Rating image attractiveness or assessing medical images are subjective tasks that involve overlapping, uncertain classes. We want to understand the performance limitations that these overlapping classes create. The synthetic dataset we’ve generated allows us to explore how a classifier might perform given this uncertainty.
I generated thirteen different-sized datasets and trained multi-class logistic regression models. To train and assess the performance of the models I used five-fold cross-validation. I split each dataset into five and trained the model five times with different combinations of the five parts. I took the average and standard deviations of the scores to understand the variation of the performances of my models.
Looking at the results we see that the performance is a bit erratic before it settles down and the error in our resultant performance is negligible. This final performance is a good indication of how well we could do if we had an ideal dataset and a perfect state vector of our system.
Uncertain Classes – How to Handle in the Real World
Why would we want to do this? Imagine it is a picture we are trying to assess as hideous, ugly, neutral, pretty, or outstanding. We can imagine each image will get a range of responses. Some will get all of one, some will get some of two, and some will get a big mixture. The better we can understand the uncertainty of those classes the better we can appreciate limitations in the performance of our model before we start.
If we can imagine some underlying vector space that lets us put each picture accommodated so that we can say what the probability of each class being chosen is then that is the problem we are trying to solve with our model. Constructing that space is not an easy matter, but what we are trying to do here is by looking at the distribution of classes say how well we could do in an idealized case where we are able to make the perfect vector representation of each of our images. If we know that idealized performance that will inform how we carry out the project, the funding we allocate, and when we think we have done a good enough job.

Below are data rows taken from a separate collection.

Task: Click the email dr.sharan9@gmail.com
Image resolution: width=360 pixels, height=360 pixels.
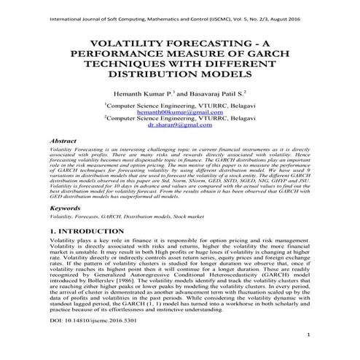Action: (x=180, y=125)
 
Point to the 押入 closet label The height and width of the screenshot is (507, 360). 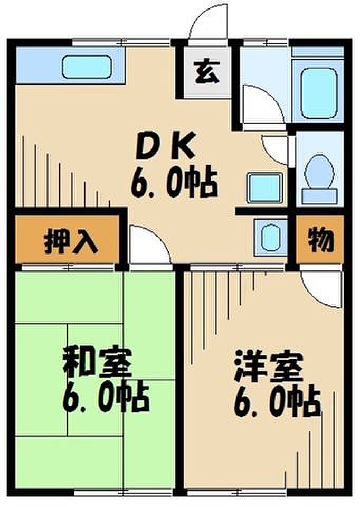coord(70,240)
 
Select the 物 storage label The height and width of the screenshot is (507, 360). coord(320,240)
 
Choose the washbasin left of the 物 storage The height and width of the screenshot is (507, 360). coord(270,236)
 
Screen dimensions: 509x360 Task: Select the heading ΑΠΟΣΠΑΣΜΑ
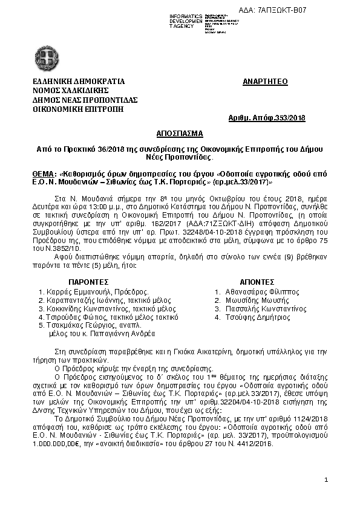click(x=179, y=132)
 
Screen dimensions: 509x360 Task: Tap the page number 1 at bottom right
click(x=326, y=479)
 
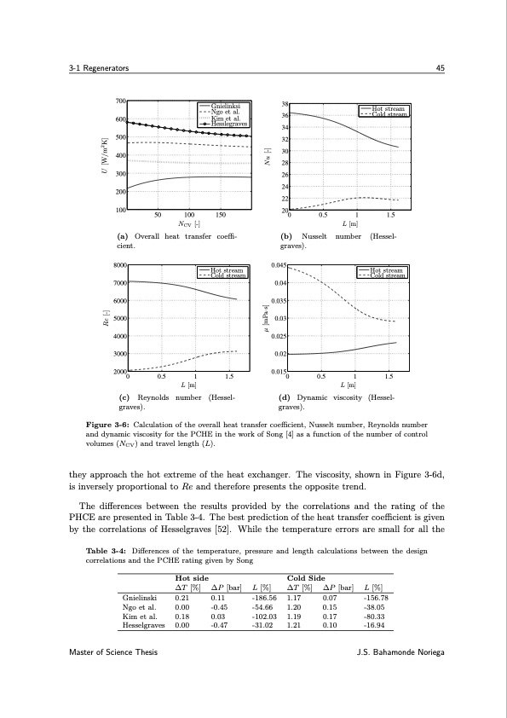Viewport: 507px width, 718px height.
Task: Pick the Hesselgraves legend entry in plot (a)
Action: coord(229,124)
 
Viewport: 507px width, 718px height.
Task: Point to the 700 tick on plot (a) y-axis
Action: coord(120,101)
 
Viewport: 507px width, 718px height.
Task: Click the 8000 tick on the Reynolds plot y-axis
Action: coord(118,265)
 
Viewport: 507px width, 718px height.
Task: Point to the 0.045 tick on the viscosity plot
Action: coord(278,265)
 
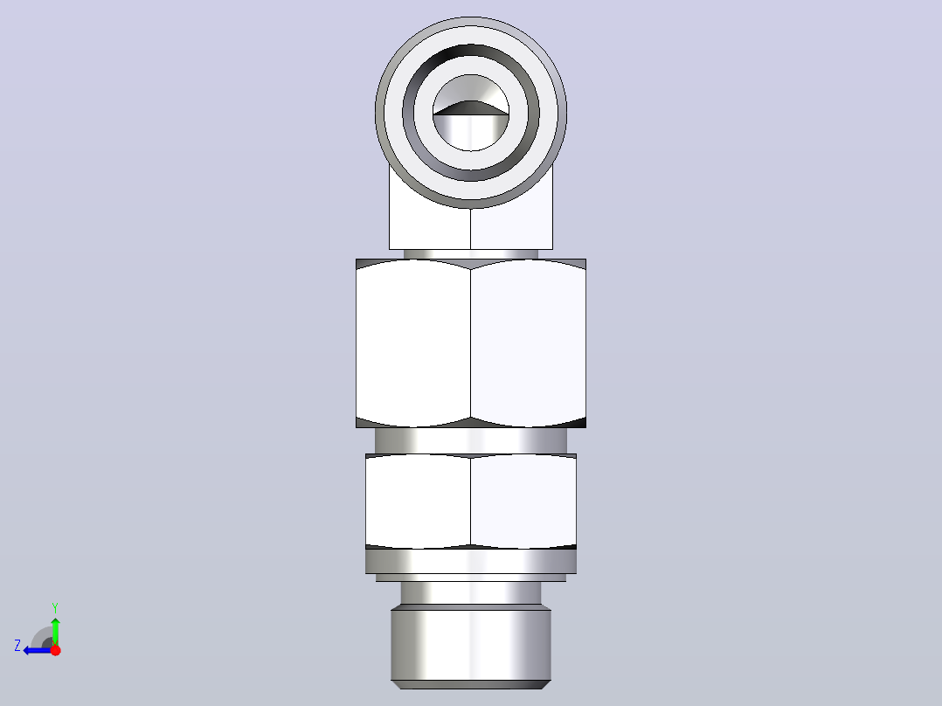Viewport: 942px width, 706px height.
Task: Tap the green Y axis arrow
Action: (55, 631)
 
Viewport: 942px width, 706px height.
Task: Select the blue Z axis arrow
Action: (38, 650)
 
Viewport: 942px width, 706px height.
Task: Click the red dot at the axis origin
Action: (55, 650)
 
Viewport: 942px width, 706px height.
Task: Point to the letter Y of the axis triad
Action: (55, 607)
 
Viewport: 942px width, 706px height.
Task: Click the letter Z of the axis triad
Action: (17, 646)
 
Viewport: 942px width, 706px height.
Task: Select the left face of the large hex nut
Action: (413, 343)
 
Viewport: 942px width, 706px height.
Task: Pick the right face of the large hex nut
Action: (528, 343)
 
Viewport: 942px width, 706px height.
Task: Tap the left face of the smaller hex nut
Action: (418, 502)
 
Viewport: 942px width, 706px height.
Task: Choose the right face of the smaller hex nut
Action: (523, 502)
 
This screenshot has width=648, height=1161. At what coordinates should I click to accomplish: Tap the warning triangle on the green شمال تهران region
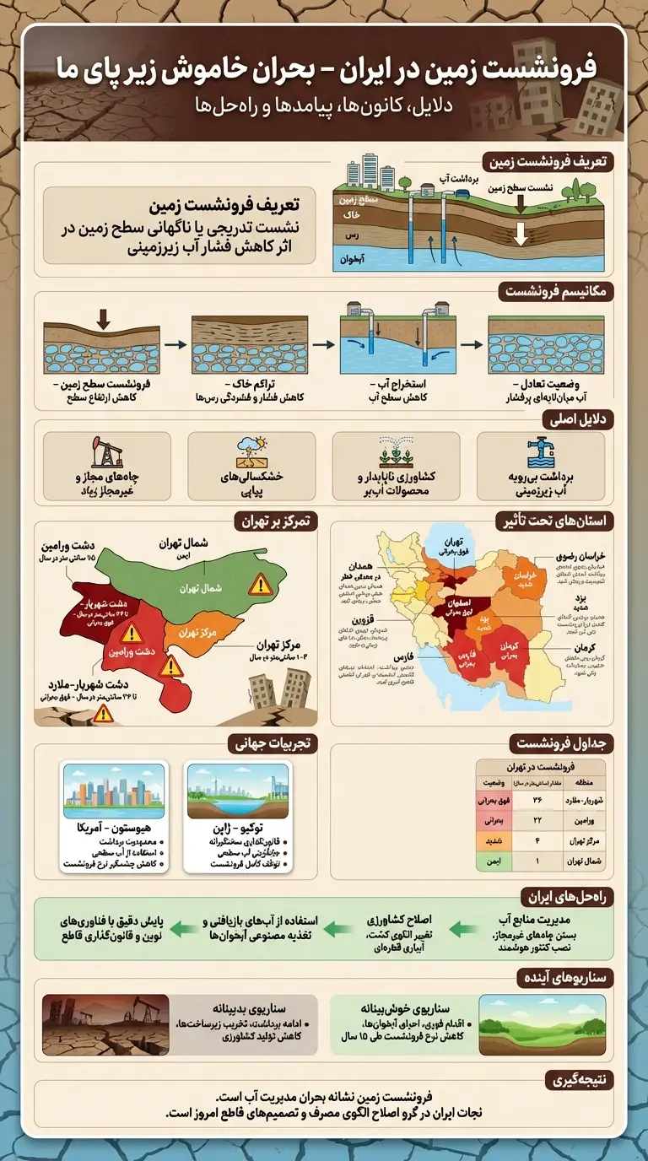(261, 584)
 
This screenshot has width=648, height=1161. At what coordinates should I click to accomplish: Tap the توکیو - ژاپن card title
(237, 827)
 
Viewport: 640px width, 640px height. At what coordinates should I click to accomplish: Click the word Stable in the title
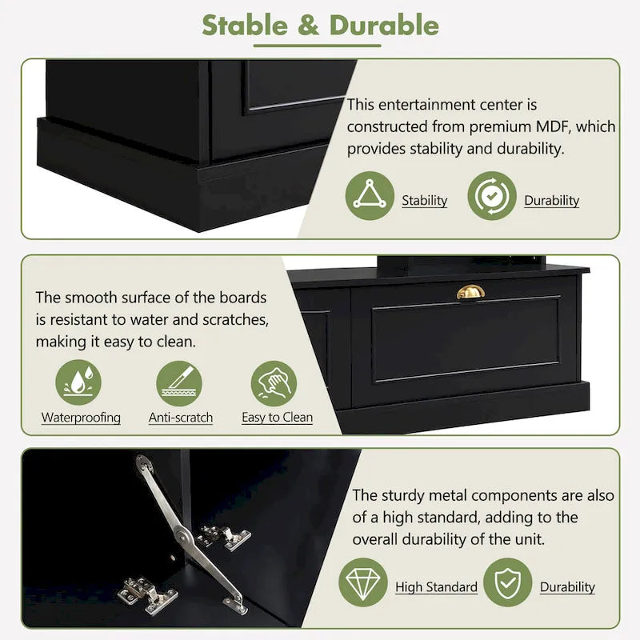click(x=245, y=26)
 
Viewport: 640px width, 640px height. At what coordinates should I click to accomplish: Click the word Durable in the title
click(x=384, y=26)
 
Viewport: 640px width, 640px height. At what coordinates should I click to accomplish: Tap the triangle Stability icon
click(x=370, y=195)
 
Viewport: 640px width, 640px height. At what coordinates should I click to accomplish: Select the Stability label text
click(x=425, y=201)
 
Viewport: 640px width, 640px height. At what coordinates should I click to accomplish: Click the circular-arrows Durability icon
click(x=492, y=195)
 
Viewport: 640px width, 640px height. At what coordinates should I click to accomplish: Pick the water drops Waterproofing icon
click(x=78, y=382)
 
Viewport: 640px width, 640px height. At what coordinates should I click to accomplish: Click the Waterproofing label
click(x=81, y=418)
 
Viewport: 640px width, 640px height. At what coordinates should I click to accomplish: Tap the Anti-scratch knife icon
click(x=179, y=384)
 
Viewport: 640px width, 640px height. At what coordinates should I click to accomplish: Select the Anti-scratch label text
click(x=181, y=418)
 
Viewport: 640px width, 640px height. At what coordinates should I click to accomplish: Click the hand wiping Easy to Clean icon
click(x=274, y=384)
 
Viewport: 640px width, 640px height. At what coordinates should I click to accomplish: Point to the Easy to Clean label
click(x=277, y=417)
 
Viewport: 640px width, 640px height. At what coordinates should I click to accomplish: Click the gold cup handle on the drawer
click(x=470, y=292)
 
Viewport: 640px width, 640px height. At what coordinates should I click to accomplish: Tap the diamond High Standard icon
click(x=363, y=582)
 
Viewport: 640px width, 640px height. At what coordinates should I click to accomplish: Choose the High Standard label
click(x=436, y=587)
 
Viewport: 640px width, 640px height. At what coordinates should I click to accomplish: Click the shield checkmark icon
click(x=508, y=582)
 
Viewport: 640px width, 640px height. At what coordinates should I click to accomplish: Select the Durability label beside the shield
click(x=567, y=587)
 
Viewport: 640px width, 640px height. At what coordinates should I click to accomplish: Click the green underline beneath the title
click(x=317, y=46)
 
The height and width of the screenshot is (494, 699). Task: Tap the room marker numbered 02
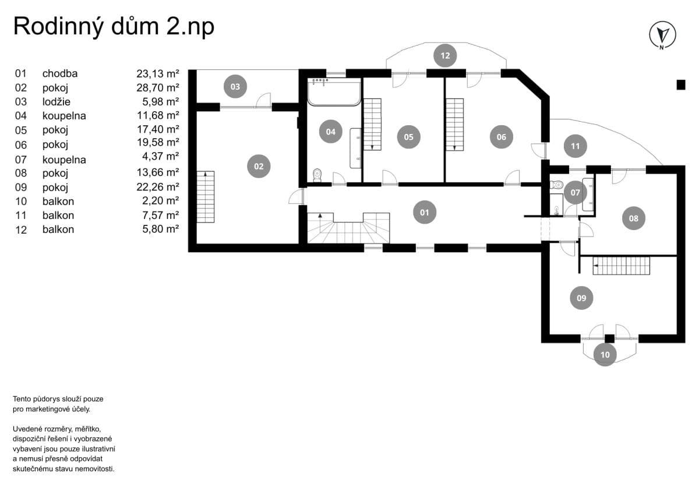(259, 167)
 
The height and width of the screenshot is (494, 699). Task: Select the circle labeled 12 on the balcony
(445, 55)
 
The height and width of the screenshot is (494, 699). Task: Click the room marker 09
(581, 298)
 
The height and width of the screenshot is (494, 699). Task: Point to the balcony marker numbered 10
(605, 355)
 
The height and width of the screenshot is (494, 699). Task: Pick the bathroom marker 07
(575, 193)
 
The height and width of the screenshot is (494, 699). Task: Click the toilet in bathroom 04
(317, 175)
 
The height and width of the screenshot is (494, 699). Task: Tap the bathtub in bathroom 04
(334, 92)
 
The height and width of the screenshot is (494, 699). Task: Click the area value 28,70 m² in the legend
(158, 88)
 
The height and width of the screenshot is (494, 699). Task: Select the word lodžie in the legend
(57, 102)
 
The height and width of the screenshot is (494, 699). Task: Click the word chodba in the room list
(60, 73)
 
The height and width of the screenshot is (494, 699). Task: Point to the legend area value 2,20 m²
(160, 200)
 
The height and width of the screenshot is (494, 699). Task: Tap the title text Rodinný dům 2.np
(114, 27)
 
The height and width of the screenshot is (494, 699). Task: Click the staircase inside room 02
(205, 196)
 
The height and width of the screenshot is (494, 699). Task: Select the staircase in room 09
(622, 266)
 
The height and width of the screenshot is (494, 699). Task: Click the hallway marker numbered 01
(425, 213)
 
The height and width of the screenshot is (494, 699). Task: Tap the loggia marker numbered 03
(235, 86)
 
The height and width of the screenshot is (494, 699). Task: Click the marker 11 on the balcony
(575, 146)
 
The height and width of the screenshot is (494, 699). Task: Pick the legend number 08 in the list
(21, 173)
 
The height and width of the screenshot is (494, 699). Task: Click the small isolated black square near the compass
(681, 85)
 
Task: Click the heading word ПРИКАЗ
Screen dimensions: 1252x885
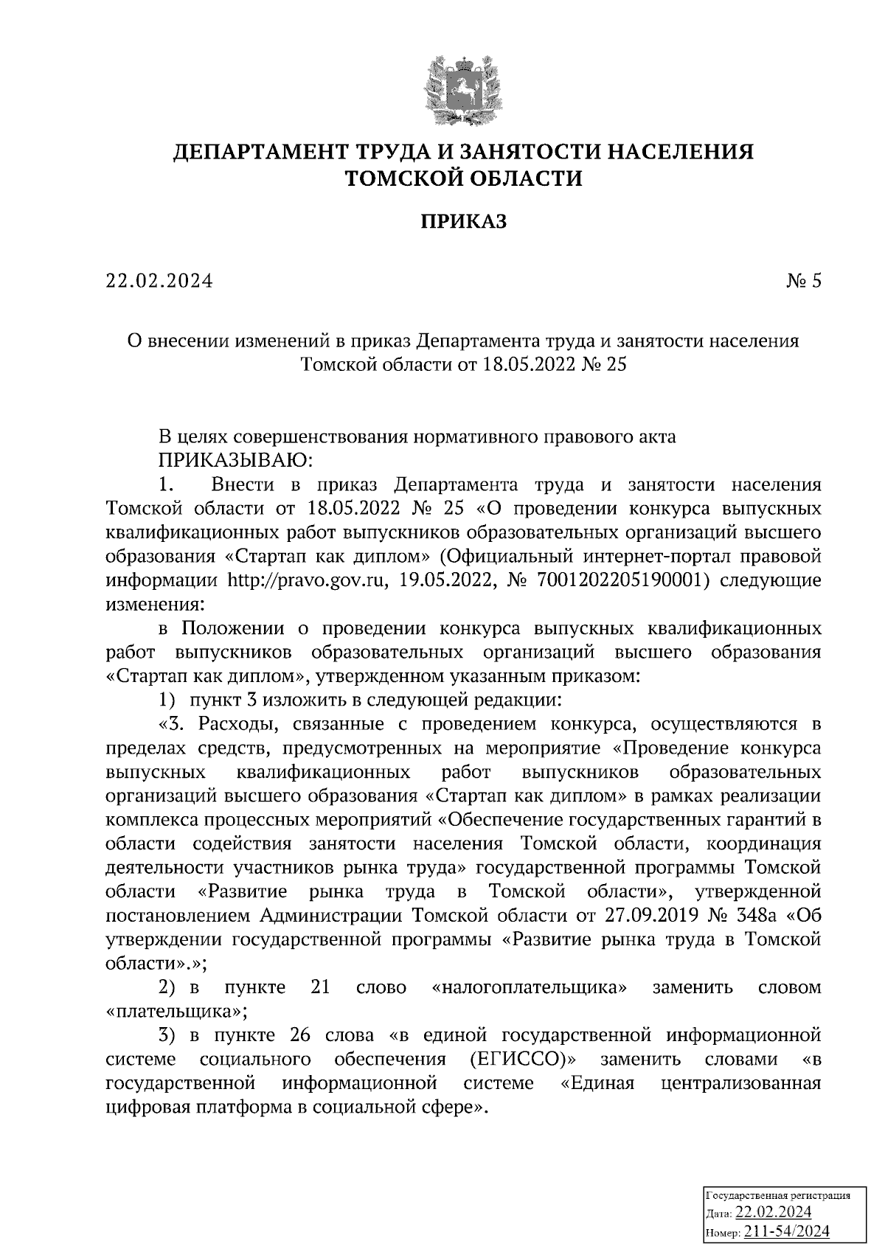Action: [x=464, y=221]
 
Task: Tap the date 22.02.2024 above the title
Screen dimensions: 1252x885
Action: [x=159, y=281]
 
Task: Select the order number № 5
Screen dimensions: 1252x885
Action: [x=802, y=281]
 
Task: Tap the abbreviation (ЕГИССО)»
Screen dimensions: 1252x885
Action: [x=522, y=1060]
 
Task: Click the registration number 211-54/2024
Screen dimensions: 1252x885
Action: [x=787, y=1231]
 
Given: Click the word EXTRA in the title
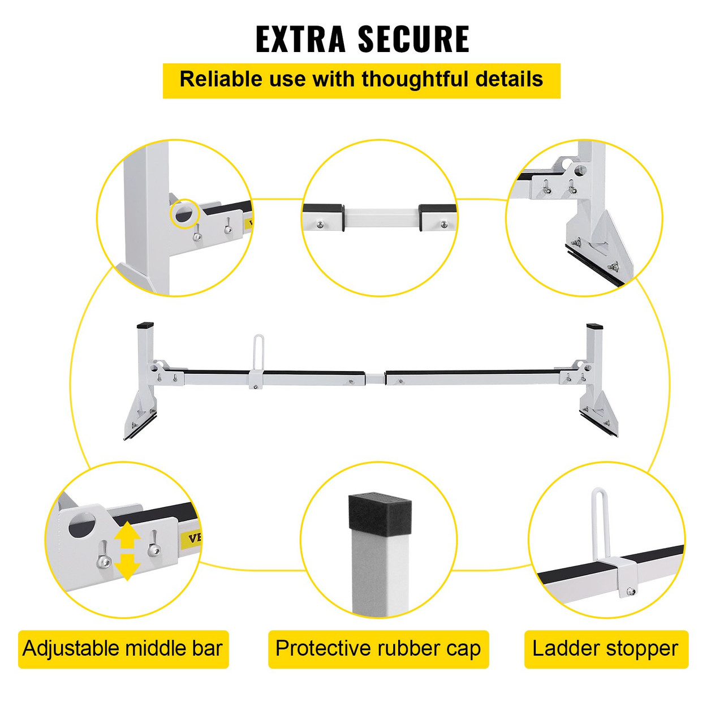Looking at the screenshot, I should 300,39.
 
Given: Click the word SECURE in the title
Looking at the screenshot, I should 414,39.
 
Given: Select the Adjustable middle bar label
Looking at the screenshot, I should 123,649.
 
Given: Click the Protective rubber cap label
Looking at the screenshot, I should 378,649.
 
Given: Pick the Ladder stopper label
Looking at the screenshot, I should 605,649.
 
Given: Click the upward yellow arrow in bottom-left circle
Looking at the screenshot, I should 128,535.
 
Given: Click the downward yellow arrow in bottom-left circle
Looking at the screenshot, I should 128,567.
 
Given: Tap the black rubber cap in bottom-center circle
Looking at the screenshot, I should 378,512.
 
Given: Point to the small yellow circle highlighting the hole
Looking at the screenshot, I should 184,214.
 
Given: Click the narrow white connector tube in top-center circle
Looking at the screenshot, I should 381,218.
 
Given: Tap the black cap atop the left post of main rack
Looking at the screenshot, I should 145,326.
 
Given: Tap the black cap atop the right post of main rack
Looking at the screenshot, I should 594,327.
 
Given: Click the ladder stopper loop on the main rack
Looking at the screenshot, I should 258,351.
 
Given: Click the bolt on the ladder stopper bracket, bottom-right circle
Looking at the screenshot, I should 631,592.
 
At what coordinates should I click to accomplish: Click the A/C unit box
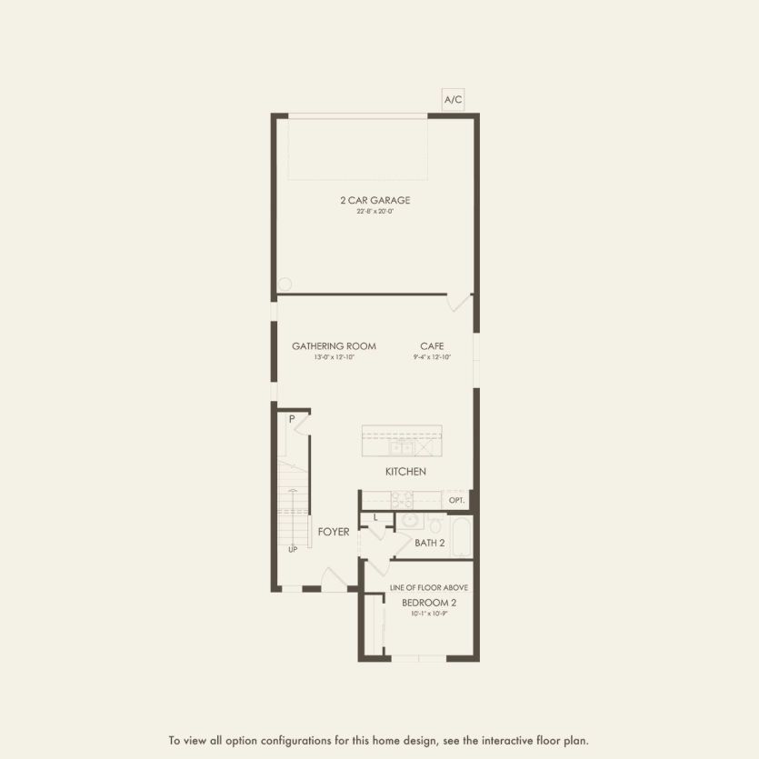click(x=452, y=101)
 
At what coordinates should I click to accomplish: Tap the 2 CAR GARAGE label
click(x=375, y=200)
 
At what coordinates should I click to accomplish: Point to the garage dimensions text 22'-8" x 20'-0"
click(x=375, y=212)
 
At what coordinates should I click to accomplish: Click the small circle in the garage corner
click(x=285, y=284)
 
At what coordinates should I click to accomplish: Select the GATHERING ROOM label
click(x=334, y=346)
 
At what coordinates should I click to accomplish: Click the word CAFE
click(x=431, y=346)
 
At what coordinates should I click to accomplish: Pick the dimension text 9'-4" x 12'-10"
click(x=431, y=357)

This exercise takes some time and thought. It requires gathering a reasonable amount of data to scope out the possible maximum performances of your project before you really begin the work in earnest. If you’re spending large sums of money on training an LLM, a deep learning model, or gathering very expensive medical imaging data, however, you may find that the reassurance and understanding of the possibilities open to you comforting, however.
Conclusion
By simulating uncertain classes and approximating the Bayes error rate, we start to understand the theoretical limits of model performance. As stated above, this is trying to approximate the Bayes error rate. To find out the Bayes error rate analytically requires knowing the actual probability distributions of the various classes with our underlying state vector, which we won’t know in practice (most of the time, anyway). Something like our approach is necessary if we want to have an idea of the limits of model performance. Understanding these limitations for real-world data will help to set realistic expectations for our projects and make more informed decisions about resource allocation. Such informed decisions are crucial for successful model development, be it for image recognition, text classifier, or medical image analysis applications.